If you have an iPhone, not updating to 13.5 or higher will keep the API off your phone. Unfortunately, I didn’t update my SE before and now either have to keep it on iOS 11 or go to 13.5.1. Apple used to keep one or two older versions signed and usable, but not now.
I would rather stay in lockdown than have even more surveillance. Being much more diligent about keeping radios off even though I’m running 13.4.1 without the API.
I think if you check, you’ll find it doesn’t tell “if someone nearby might have it.” The phone won’t know that.
IF, for example you passed by someone in the grocery store, and days later, they are diagnosed positive COVID, then you and others that were near that person will be singled out and told what to do; i.e. report and receive the attention as described by your country’s policy. Enforcement is up to the local country.

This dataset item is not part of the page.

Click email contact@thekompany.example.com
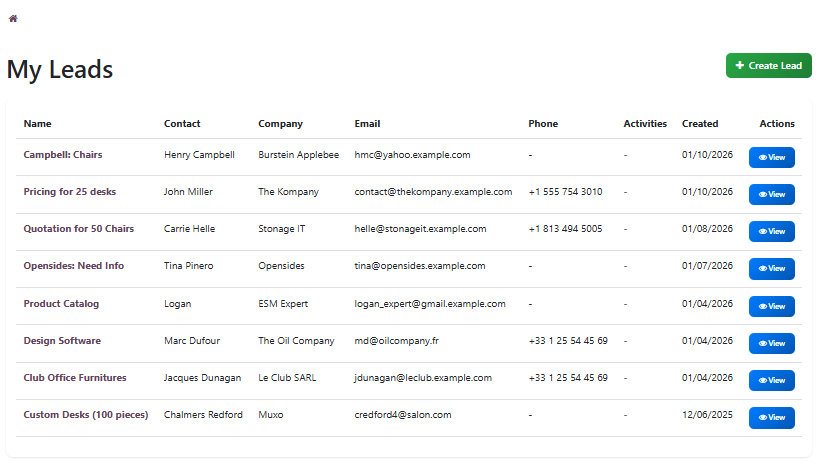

Now that both Google and Apple have decided to hard-wire the ‘app’ into new phones so it won’t be optional means it will be used for a wide range of surveillance. How about that. People will spend hundreds of dollars for a digital leash, pay monthly fees to have it Stalk, Monitor, Record and Control (SMRC) them and they’ll love it because in exchange for all the cost in money and privacy, they can get facts off Facebook and learn to live their lives the way they are told to.

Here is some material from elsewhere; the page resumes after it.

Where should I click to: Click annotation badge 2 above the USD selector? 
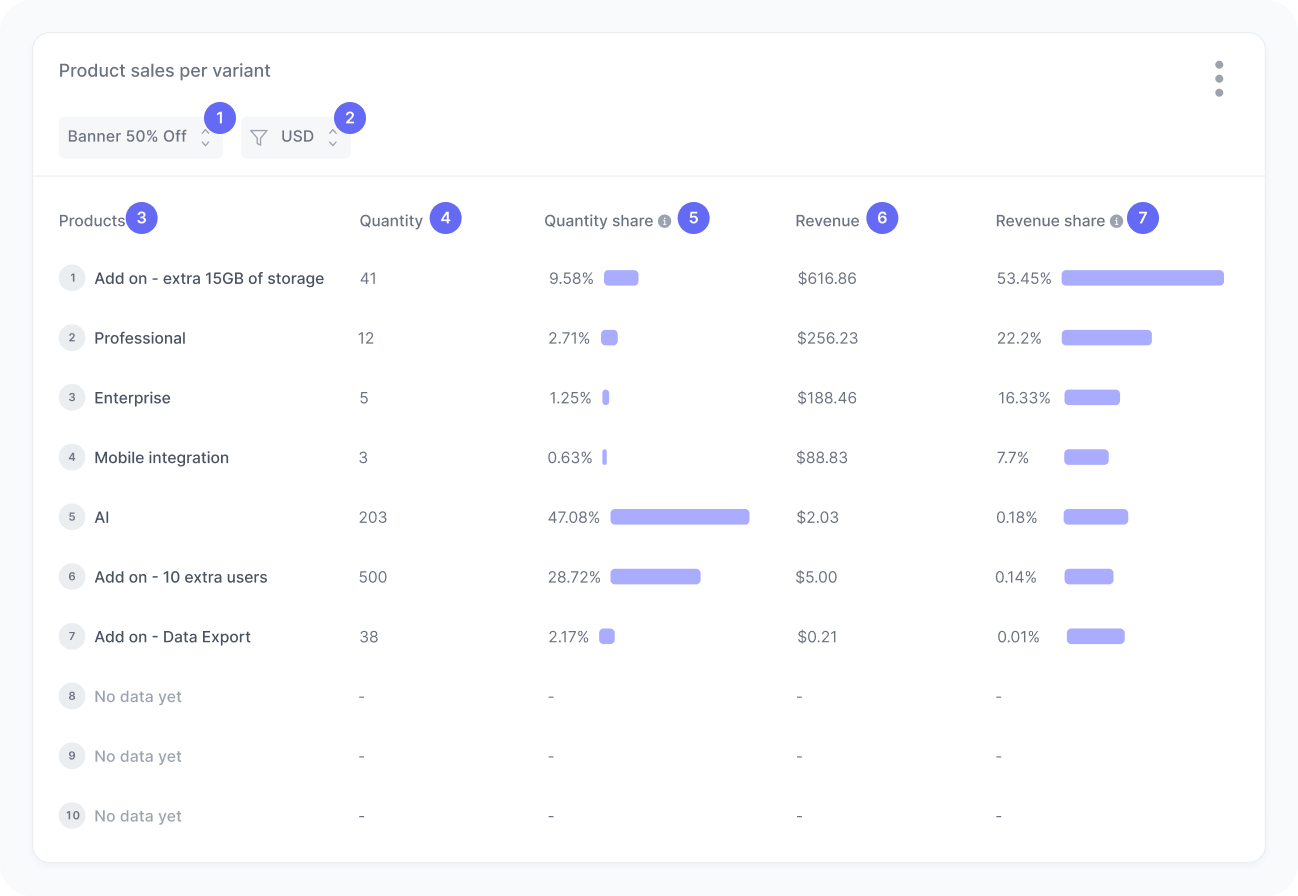(x=349, y=117)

“It’s not that I have something to hide. I have nothing I want you to see…” Anon
An app that is based on this framework is recording proximity, proximity to everyone, regardless of whether that person is currently positive or is diagnosed in the future as positive or tests negative in the future or is ever even tested.
Theoretically the proximity data is only used when a person tests positive but …
Theoretically the proximity data is deleted when it is too old to be useful but …
Proximity is defined by distance and duration - and that may vary from app to app i.e. country to country.
You know it. I’ll quit using the app first, or at least try not to update them, although the iPhone won’t update apps that the update won’t run with current iOS. As far as I know, I only have one app that will stop working once it falls behind two versions. Everything else is capable of being years out of date and still work.
Or in my case the web browser kept on locking up and in desperation I let it upgrade to 13.5
On the spiPhone, the setting can be accessed in more than one place but one of them is
Settings - Privacy - Bluetooth - COVID-19 Exposure Logging
I have that “off”, I have Bluetooth “off”, and I don’t have an app installed that uses the new COVID-19 functionality anyway … so hopefully I am safe, but as always with a blackbox phone that has to be taken on trust.
That depends entirely on which flavour of Android. My Galaxy S5 is running the same LineageOS 14.1 (Android 7.1.2) which it’s had since January 2018. Yes, it’s old. but since there’s nothing wrong with it, I see no need to install a newer version of the OS.
Admittedly, I am nowhere near a typical phone user (the last time it connected to the cellular network was an accident when I hit the airplane mode control instead of the wi-fi enable control), but there’s no reason to just let your phone do what it wants when you can just wipe it and install an OS which gives you more control.